Abstract

Abstract Funding Acknowledgements Type of funding sources: Public grant(s) – National budget only. Main funding source(s): Danderyds Hospital Background Atrial fibrillation (AF) is associated with progression of left atrial (LA) structural and functional changes. It is well acknowledged that AF over time promotes LA enlargement. Transthoracic echocardiography (TTE) is important in decision making for further treatment. Initially, new onset of AF such as paroxysmal AF can occur in the absence of LA enlargement. Therefore assessment of LA volume index (LAVI) as follow-up can mislead LA evaluation.

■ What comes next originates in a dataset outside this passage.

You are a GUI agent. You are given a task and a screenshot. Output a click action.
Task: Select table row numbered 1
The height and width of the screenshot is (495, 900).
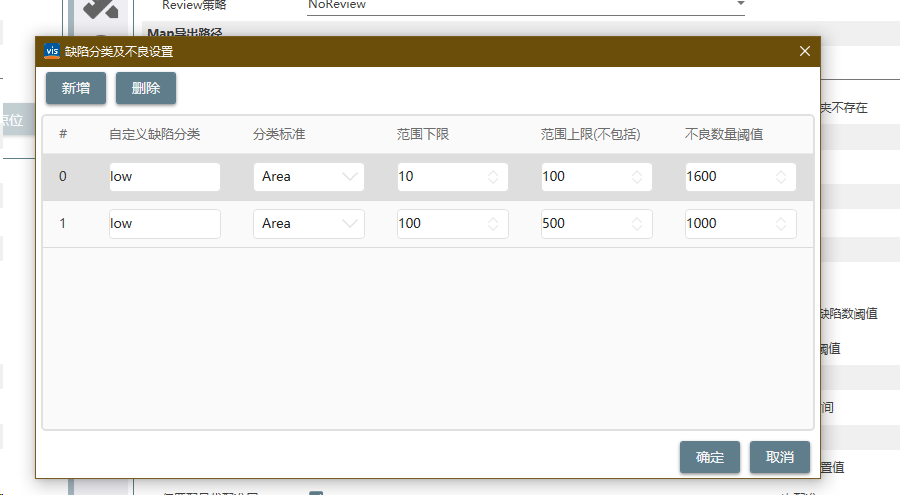[63, 224]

LA global longitudinal strain (LA-GLS) is a novel parameter assessed with two-dimensional (2D) speckle tracking (ST). LA-GLS allows quantification of LA myocardial deformation by measuring reservoir function which reflects LA compliance during left ventricular systole. Purpose Our aim is to study potential differences in LA myocardial deformation as assessed by LA-GLS in paroxysmal AF patients compared with aged-matched control group. Methods A total of 75 paroxysmal AF patients and 99 control aged-matched patients (mean age, 77 ± 0.4) were enrolled from STROKESTOP2 study. Patients with paroxysmal AF were included from a subgroup of newly screened-diagnosed AF. TTE examinations were analyzed retrospectively offline using dedicated software. NT-proBNP ≤ 900 ng/L was an inclusion criteria. Besides conventional echocardiographic parameters, LA-GLS was measured using 2D-ST in biplane during systole. Results There was a significant LA-GLS reduction in the paroxysmal AF group compared to the control group (19 ± 6.1 % vs. 28 ± 7.2 %, P < 0.001) with a feasibility of 70 %. In the AF group, 45 patients (60 %) expressed normal LAVI <34 ml/m2. No significant difference was revealed concerning LAVI (P > 0.05) between the groups (AF group with normal LAVI), yet LA-GLS remained significant reduced in the AF group (P < 0.001). No significant difference was shown regarding NT-proBNP levels (P > 0.05) between the AF group 243 (179-420) ng/L and the control group 219 (160-317) ng/L. Conclusion LA-GLS allows early detection of LA myocardial deformation dysfunction before LA enlargement in patients with paroxysmal AF. This findig provides incremental information to conventional echocardiographic parameters of LA. Whether early detection of LA dysfunction using LA-GLS can contribute to better risk stratification and cardiac therapy improvement requires to be further investigated.